▶ [Provided data]:
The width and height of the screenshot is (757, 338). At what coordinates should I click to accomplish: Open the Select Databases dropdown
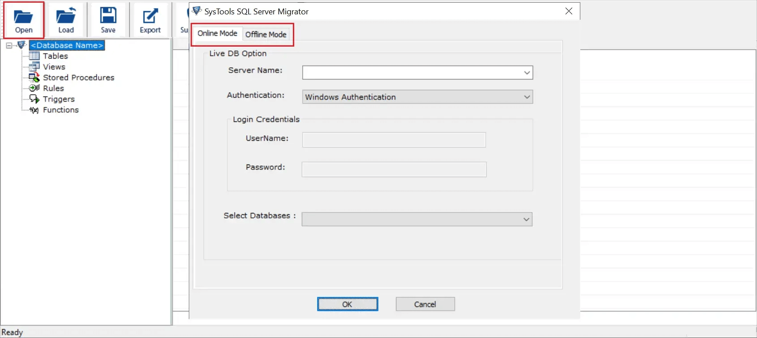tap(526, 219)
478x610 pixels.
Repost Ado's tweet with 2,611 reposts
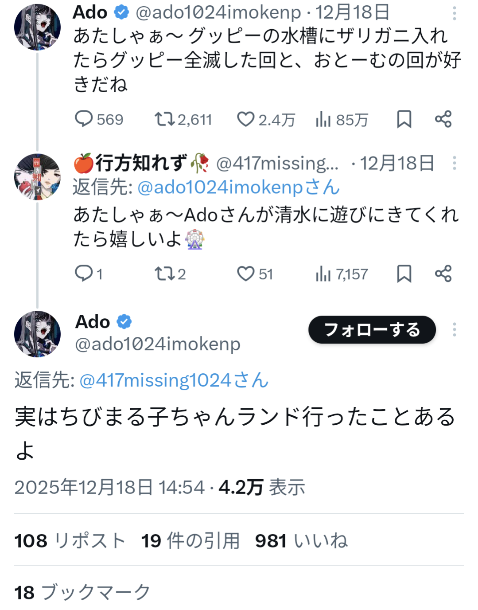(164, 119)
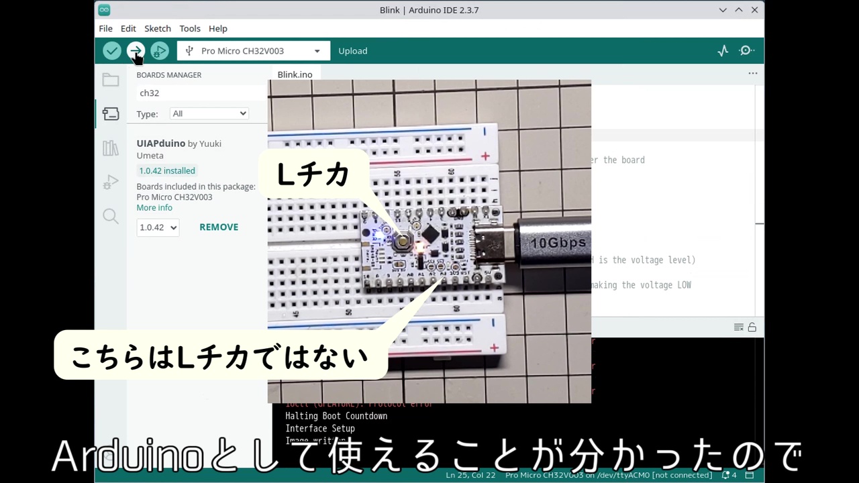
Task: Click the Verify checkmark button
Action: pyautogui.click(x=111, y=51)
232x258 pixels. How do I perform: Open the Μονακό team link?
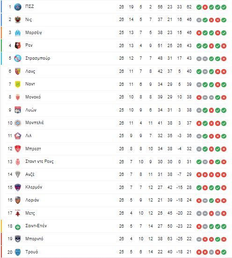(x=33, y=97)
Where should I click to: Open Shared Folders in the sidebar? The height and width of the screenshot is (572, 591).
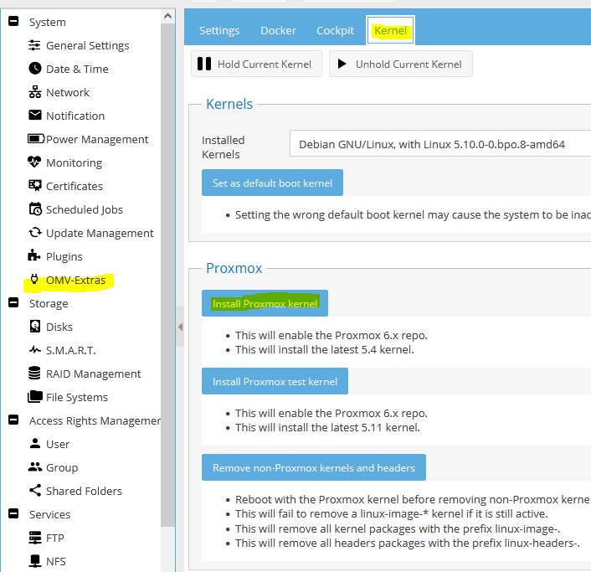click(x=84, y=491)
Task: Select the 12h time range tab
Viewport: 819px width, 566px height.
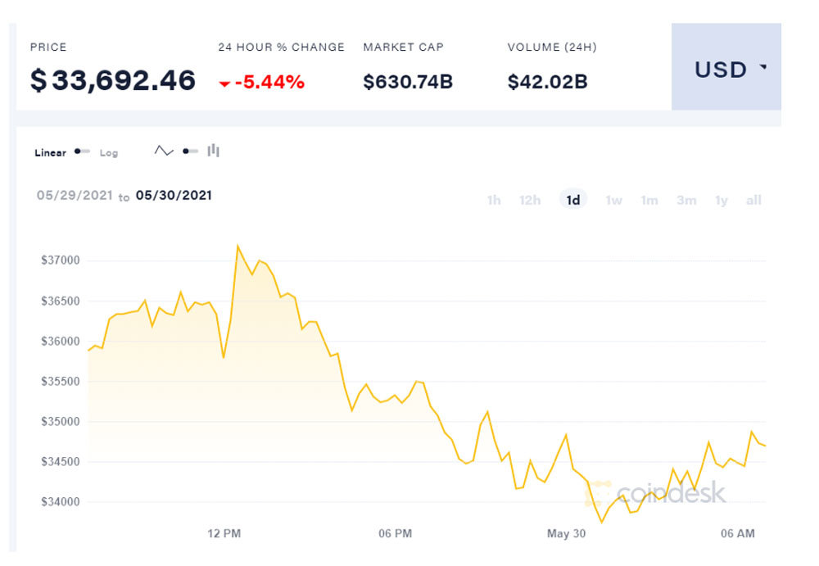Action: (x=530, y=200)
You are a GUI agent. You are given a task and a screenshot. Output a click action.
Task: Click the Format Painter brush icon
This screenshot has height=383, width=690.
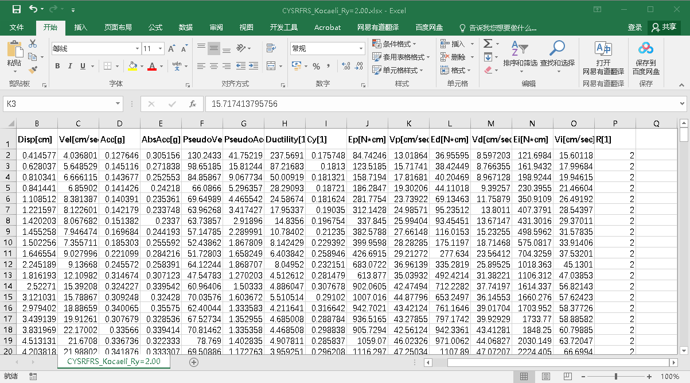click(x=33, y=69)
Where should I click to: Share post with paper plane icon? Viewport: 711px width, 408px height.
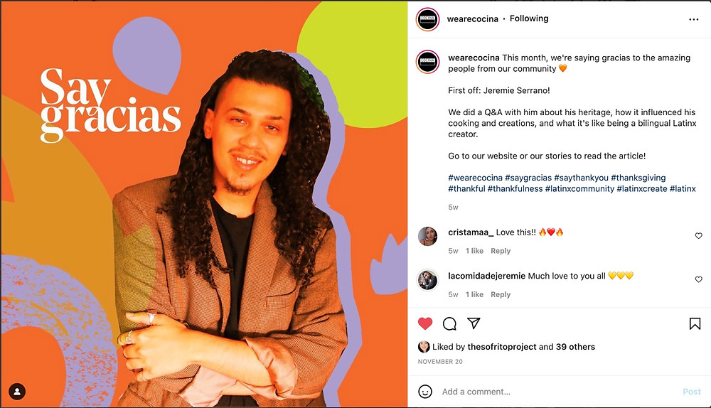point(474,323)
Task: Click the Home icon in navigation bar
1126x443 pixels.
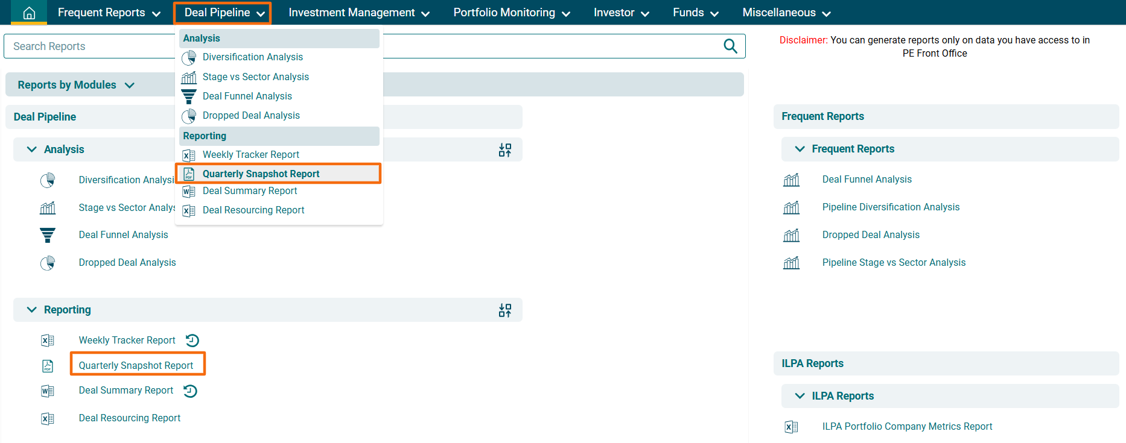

▶ [Exercise]: This task calls for the lines from the line holding "Where should I click to: Share" through the last line above, restated word for word with both ends included and the pictures dropped.

▶ [Answer]:
Where should I click to: Share post with paper plane icon? Viewport: 711px width, 408px height.
point(474,323)
Task: Click the Home icon in navigation bar
1126x443 pixels.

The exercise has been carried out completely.